Gérard Krause, Leiter der Abteilung Epidemiologie am Helmholtz-Zentrum für Infektionsforschung in Braunschweig, hatte bereits im April die Orientierung an der Sieben-Tage-Inzidenz kritisiert. Diese sei schon immer problematisch gewesen, inzwischen aber „richtiggehend untauglich“, hatte Krause im Gespräch mit der „Tagesschau“ gesagt. Die Sieben-Tage-Inzidenz sage immer weniger über die eigentliche gesundheitliche Lage aus.

„Die eigentliche Krankheitslast sollte im Mittelpunkt der Aufmerksamkeit liegen, sowohl für die Wissenschaft als auch für die Politik und die Gesellschaft“, betonte Krause Mitte Juni auch gegenüber dem Science Media Center. Diese berücksichtige die Folgen einer Erkrankung zum Beispiel durch Arbeitsunfähigkeit, Invalidität oder Tod. „Bei der Bewertung der Krankheitslast der Pandemie muss versucht werden, nicht nur die Last infolge der eigentlichen Infektionen zu betrachten, sondern auch die Last infolge der Maßnahmen, die zur Bekämpfung der Pandemie zum Einsatz kamen oder kommen“, sagte Krause.

Berechnungen, wie viele Infektionen und Erkrankungen mit wie viel Aufwand und unerwünschten Wirkungen verhindern werden müssten, seien komplex und „konnten in der frühen Phase der Pandemie naturgemäß nicht abgewartet werden“. Nun aber sei es an der Zeit, diese Fragen zu beantworten.

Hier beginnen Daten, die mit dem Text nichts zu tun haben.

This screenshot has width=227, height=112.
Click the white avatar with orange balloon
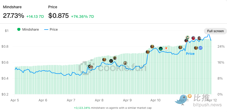[x=166, y=48]
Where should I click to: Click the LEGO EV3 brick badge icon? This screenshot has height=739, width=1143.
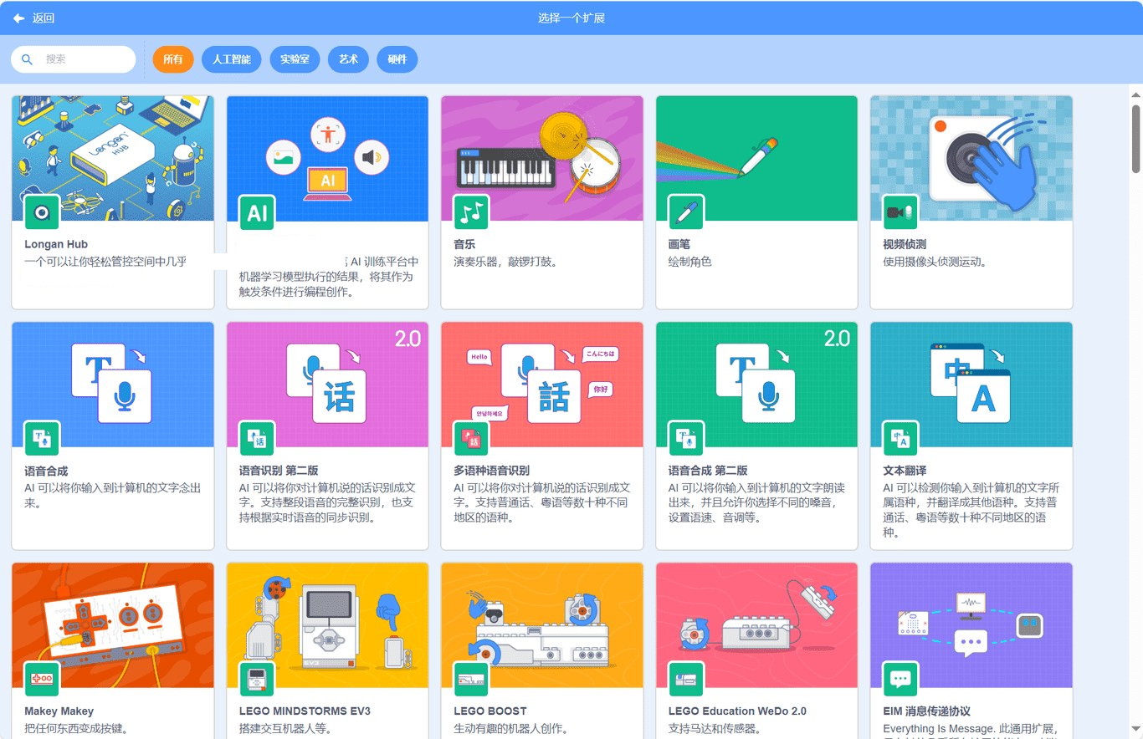tap(257, 679)
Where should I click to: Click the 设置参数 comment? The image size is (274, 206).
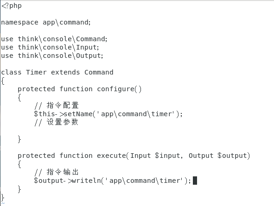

Inzidenz von Zahl der Todesopfer entkoppelt

Auch Andreas Stang, Direktor des Instituts für Medizinische Informatik, Biometrie und Epidemiologie (IMIBE) des Universitätsklinikums Essen, betonte nun im Gespräch mit der „Tagessschau“, die Sieben-Tage-Inzidenz habe sich durch die Impfungen von der Zahl der Todesopfer entkoppelt. Damit werde der Wert „zunehmend ungenau“, so Stang. Die Entwicklung des Pandemiegeschehens lasse sich anhand anderer Kennwerte besser vorhersagen. Stang selbst hat eine Forecast-Methode entwickelt, die auf der Zahl der beatmeten Intensivpatienten basiert.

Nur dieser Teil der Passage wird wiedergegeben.